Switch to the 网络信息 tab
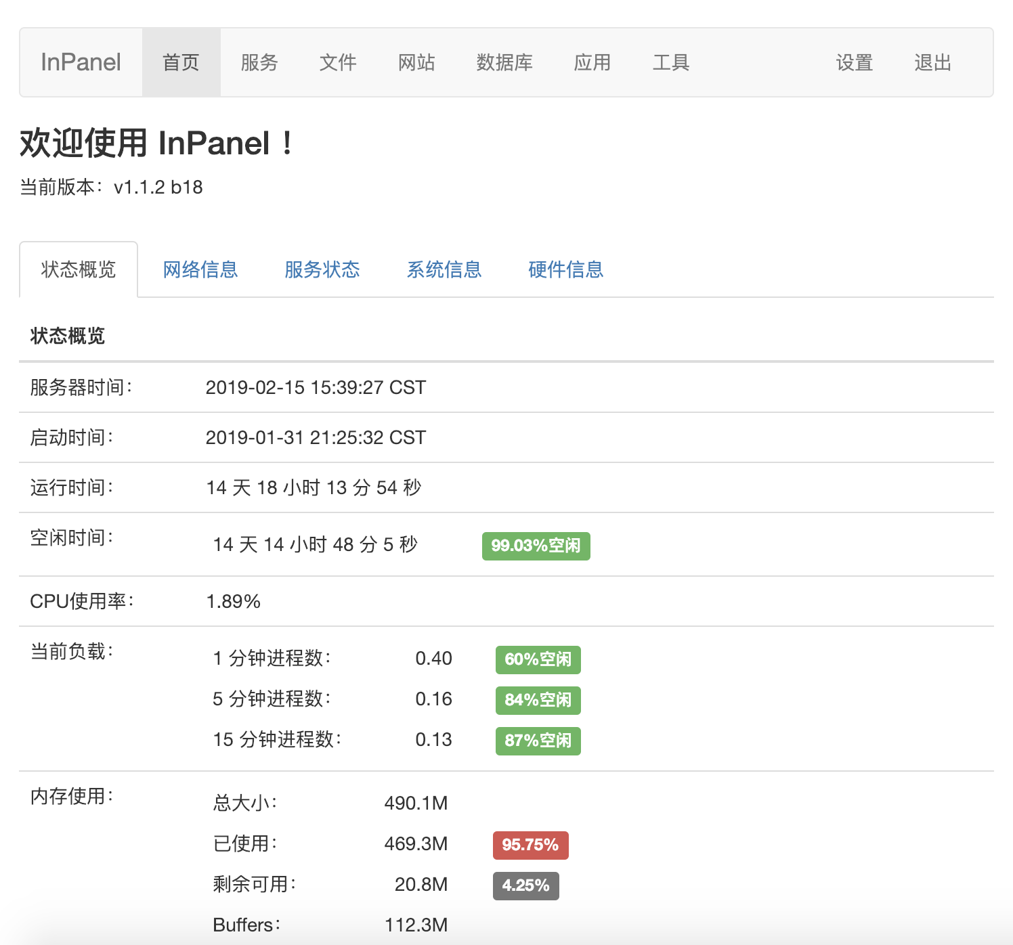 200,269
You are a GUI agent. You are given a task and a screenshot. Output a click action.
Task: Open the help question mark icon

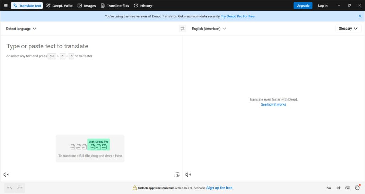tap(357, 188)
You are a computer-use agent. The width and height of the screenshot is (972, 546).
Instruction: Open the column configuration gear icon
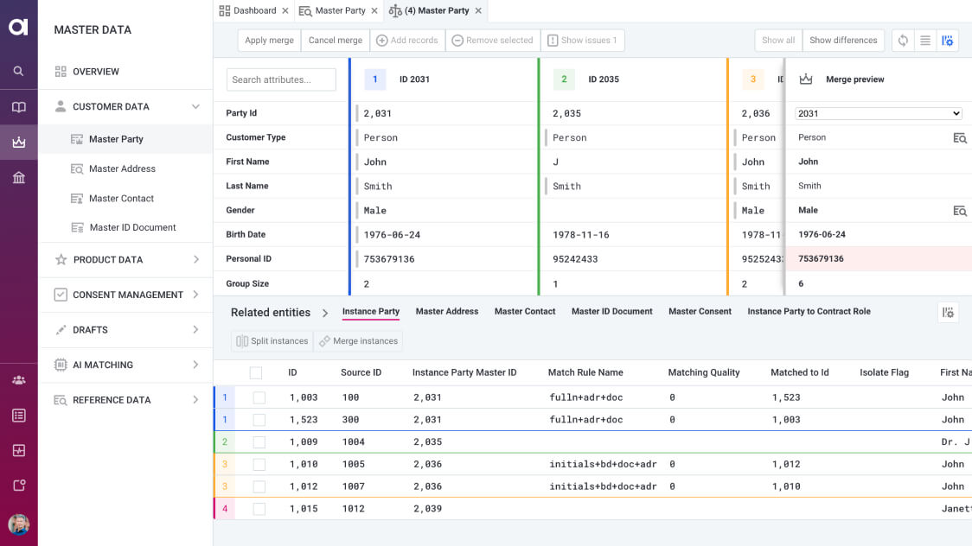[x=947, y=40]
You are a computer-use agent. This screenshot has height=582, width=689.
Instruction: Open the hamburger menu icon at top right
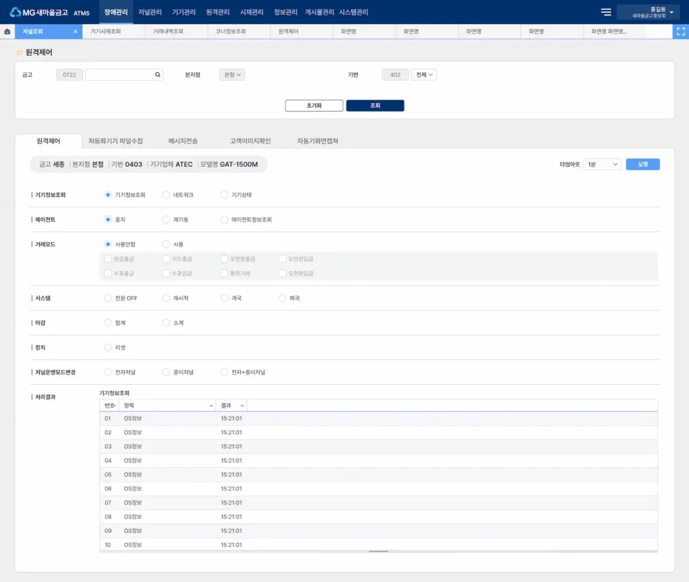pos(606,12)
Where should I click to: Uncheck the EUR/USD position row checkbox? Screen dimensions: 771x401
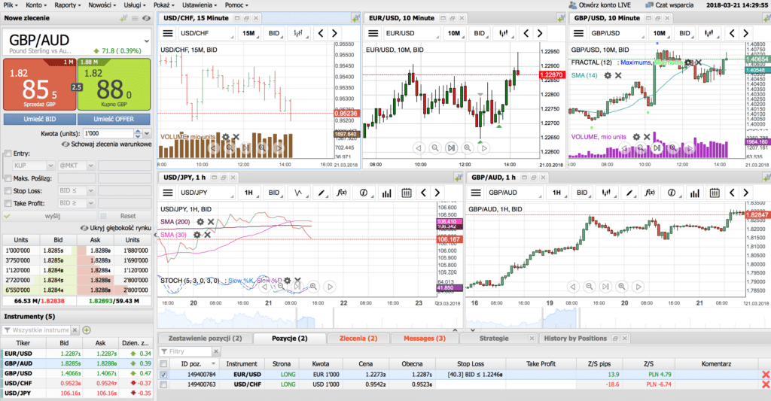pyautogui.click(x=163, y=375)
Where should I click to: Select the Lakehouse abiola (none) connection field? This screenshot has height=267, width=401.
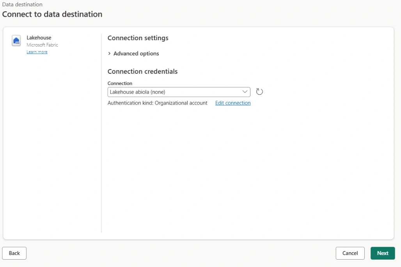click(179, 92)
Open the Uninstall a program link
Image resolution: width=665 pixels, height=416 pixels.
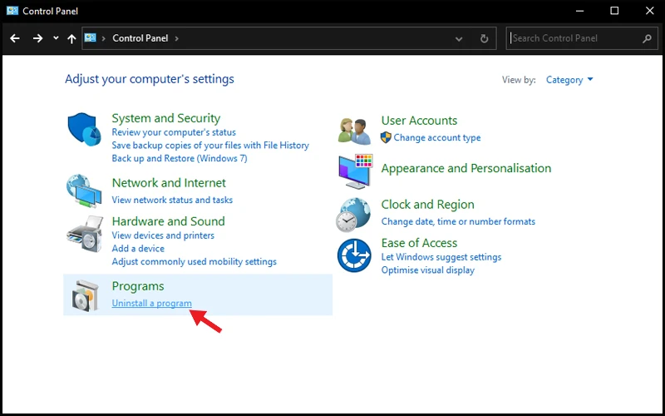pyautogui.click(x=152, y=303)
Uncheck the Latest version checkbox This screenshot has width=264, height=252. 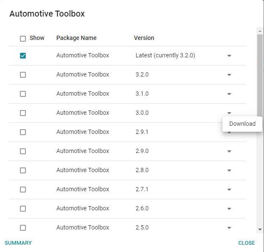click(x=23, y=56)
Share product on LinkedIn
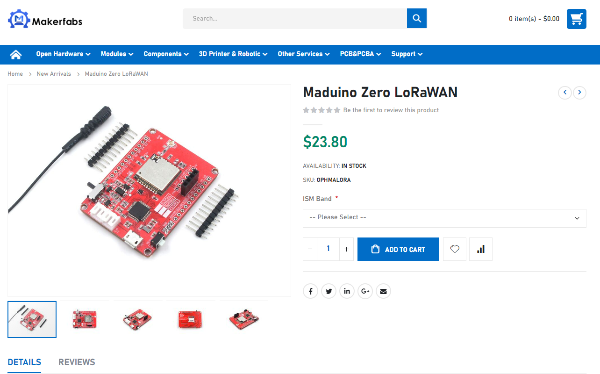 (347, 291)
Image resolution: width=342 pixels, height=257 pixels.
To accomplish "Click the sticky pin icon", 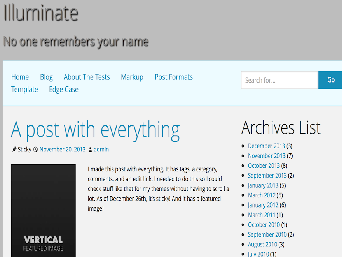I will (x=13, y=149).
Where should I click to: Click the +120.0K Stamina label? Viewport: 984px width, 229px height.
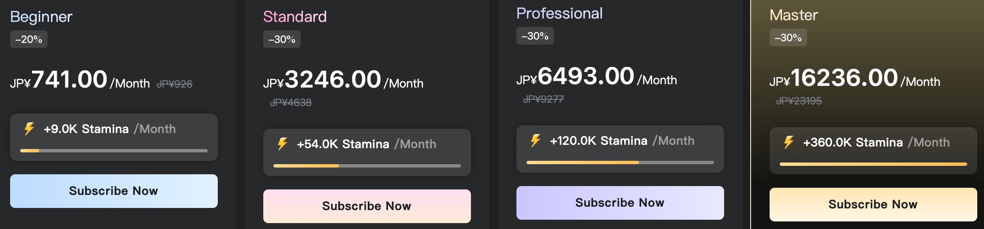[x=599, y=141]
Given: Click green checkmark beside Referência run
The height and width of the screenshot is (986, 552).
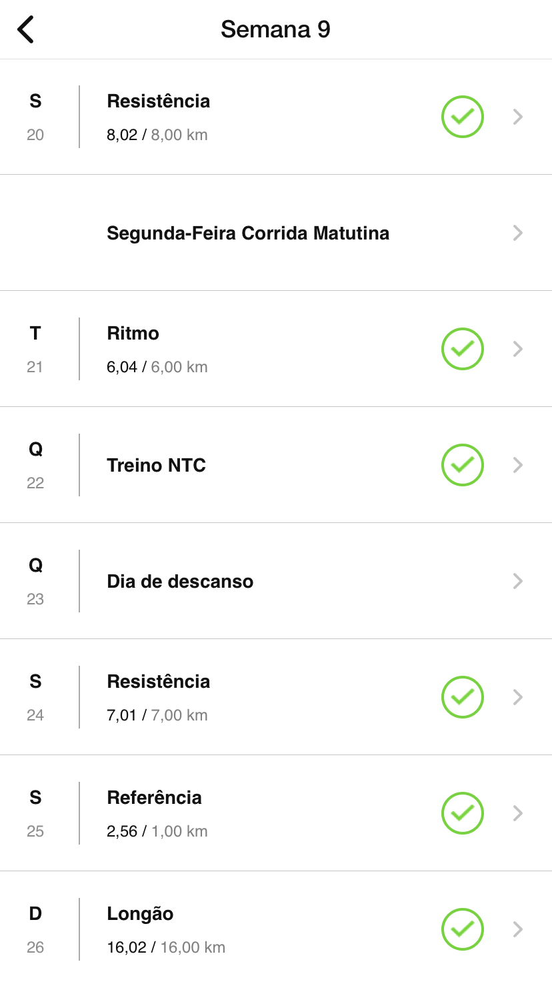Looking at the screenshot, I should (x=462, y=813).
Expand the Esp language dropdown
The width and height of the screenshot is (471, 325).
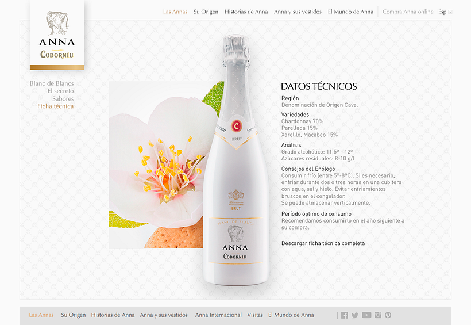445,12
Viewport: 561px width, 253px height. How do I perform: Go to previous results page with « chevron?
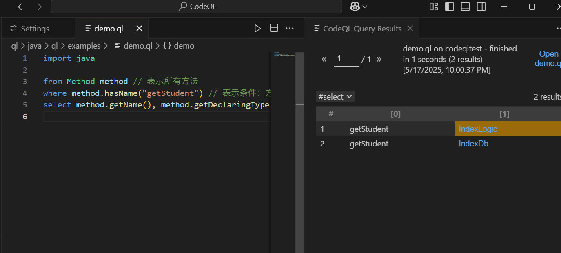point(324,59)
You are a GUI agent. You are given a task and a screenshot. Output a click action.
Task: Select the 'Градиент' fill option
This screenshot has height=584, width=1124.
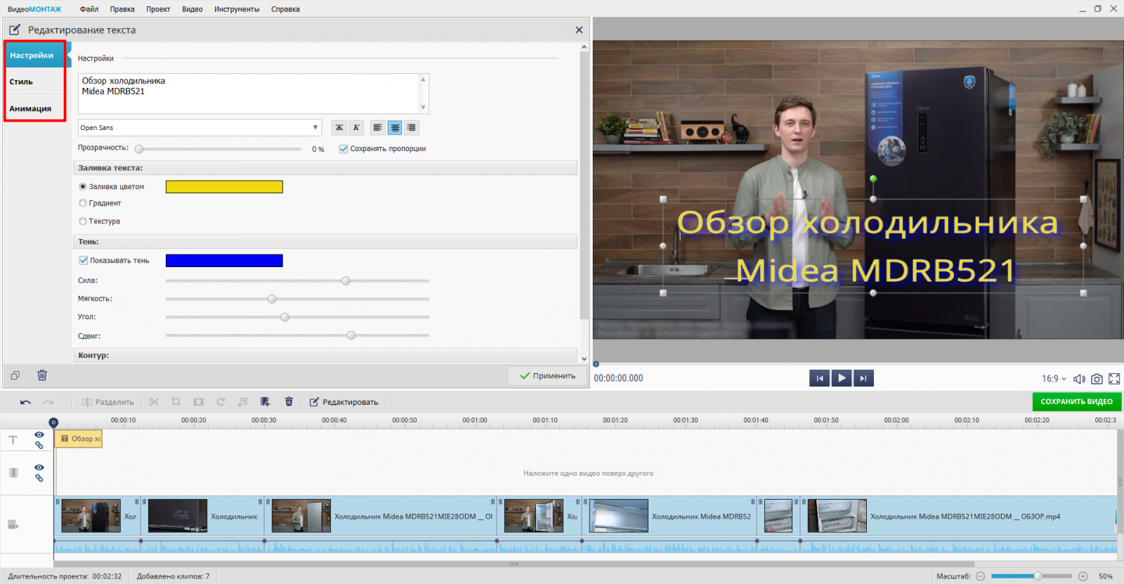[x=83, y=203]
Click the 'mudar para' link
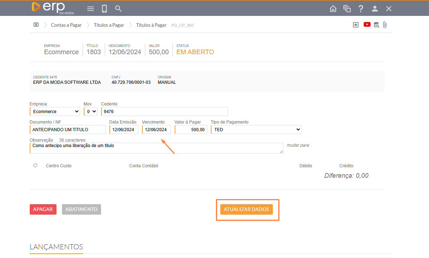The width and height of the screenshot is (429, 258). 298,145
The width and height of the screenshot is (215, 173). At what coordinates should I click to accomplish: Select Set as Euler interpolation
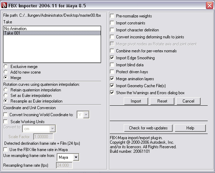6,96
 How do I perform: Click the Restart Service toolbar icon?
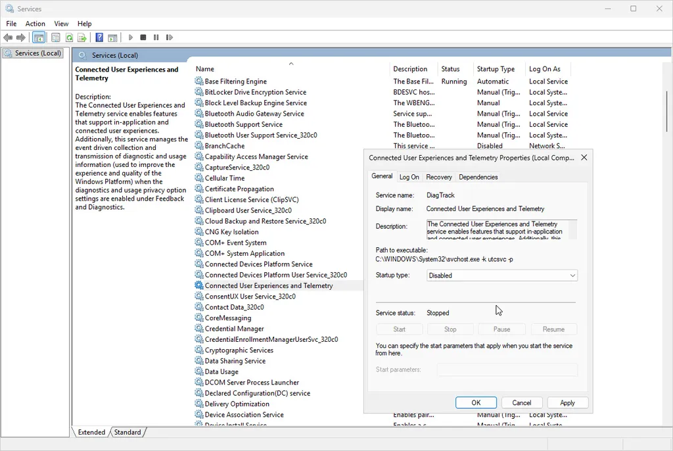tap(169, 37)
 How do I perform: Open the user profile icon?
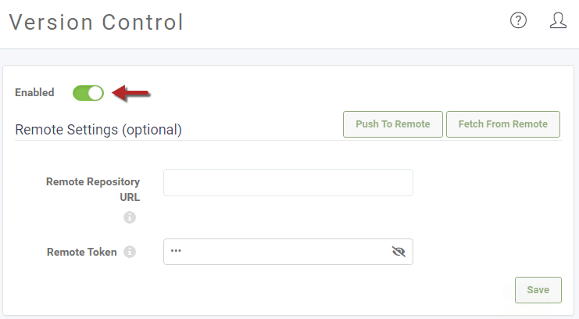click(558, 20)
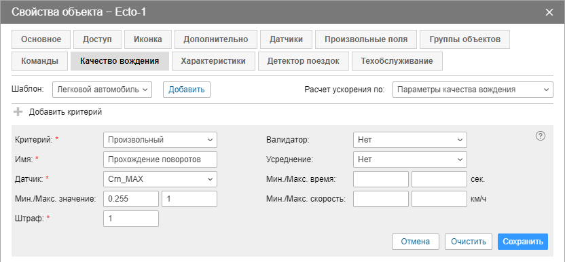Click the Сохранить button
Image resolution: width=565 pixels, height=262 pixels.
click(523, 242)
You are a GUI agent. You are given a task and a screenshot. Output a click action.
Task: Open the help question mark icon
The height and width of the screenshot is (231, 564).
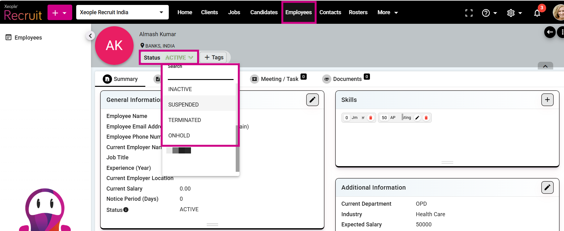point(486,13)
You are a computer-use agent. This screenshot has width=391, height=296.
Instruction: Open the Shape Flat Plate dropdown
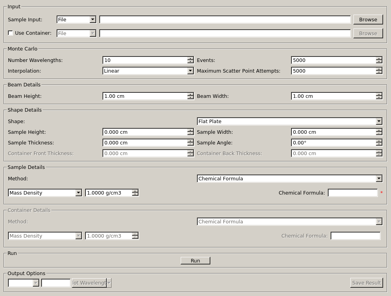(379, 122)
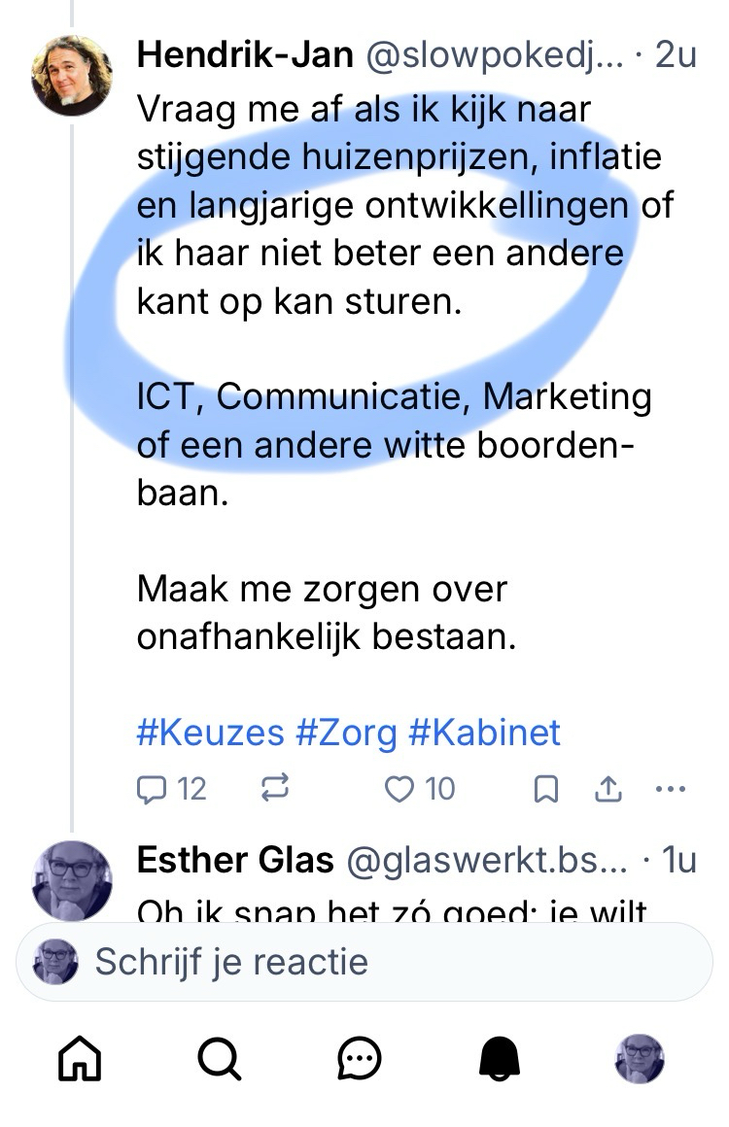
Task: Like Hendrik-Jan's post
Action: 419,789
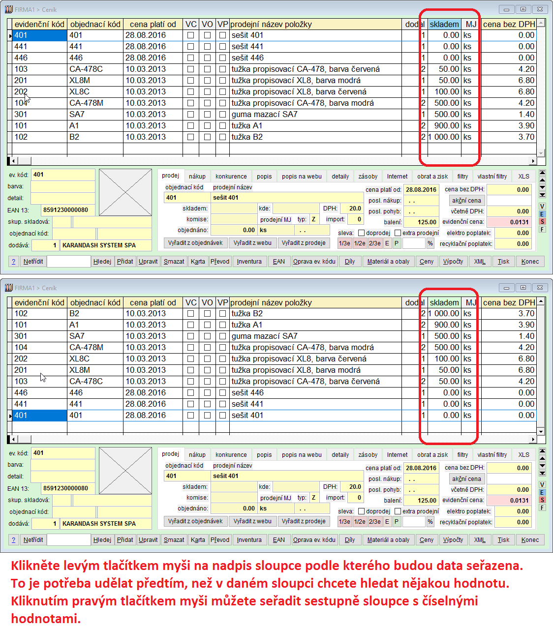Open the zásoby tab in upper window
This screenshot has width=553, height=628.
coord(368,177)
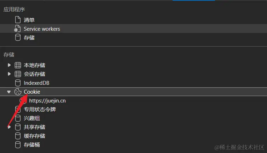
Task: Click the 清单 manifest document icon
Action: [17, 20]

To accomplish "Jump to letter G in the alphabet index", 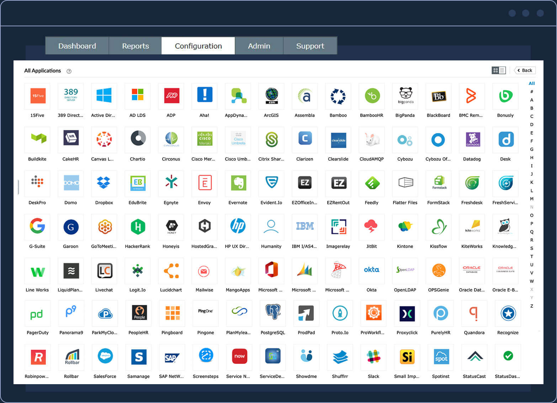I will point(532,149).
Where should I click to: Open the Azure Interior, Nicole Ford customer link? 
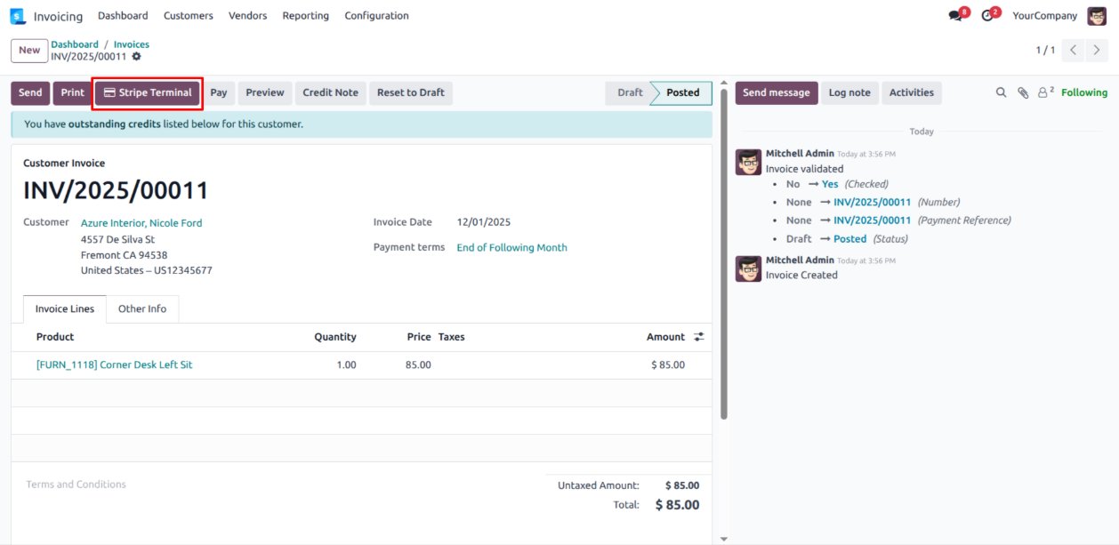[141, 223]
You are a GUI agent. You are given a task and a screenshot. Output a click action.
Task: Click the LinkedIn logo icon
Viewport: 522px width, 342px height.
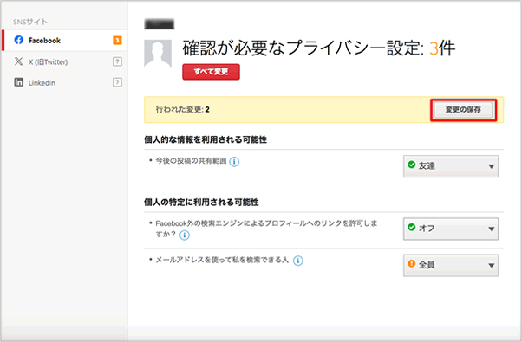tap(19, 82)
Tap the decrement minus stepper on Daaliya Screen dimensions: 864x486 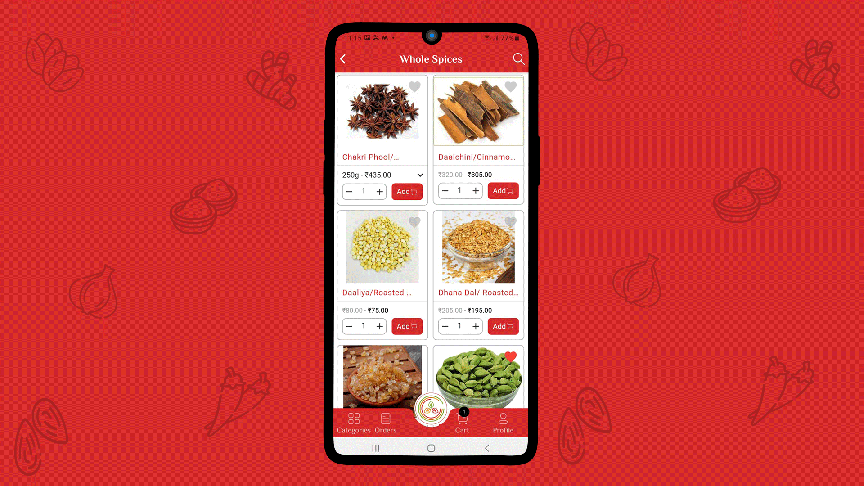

====

**Required action**:
Write out exactly the lines of the material above, starting with the first and finishing with the line that contains "Open the Uninstall a program link", without pictures.

**Result below**:
Switch to the 网络信息 tab
 200,269
You are a GUI agent. You are given a task and a screenshot. Output a click action.
Task: Open the help question mark icon

tap(357, 188)
You are a computer-use agent. The width and height of the screenshot is (972, 546).
Instruction: Open the column configuration gear icon
[x=947, y=40]
You are a computer-use agent. This screenshot has height=582, width=689.
Instruction: Open the hamburger menu icon at top right
pos(606,12)
Where should I click to: Uncheck the EUR/USD position row checkbox? Screen dimensions: 771x401
pyautogui.click(x=163, y=375)
Where should I click to: Select the Lakehouse abiola (none) connection field? This screenshot has height=267, width=401.
click(179, 92)
Open the Uninstall a program link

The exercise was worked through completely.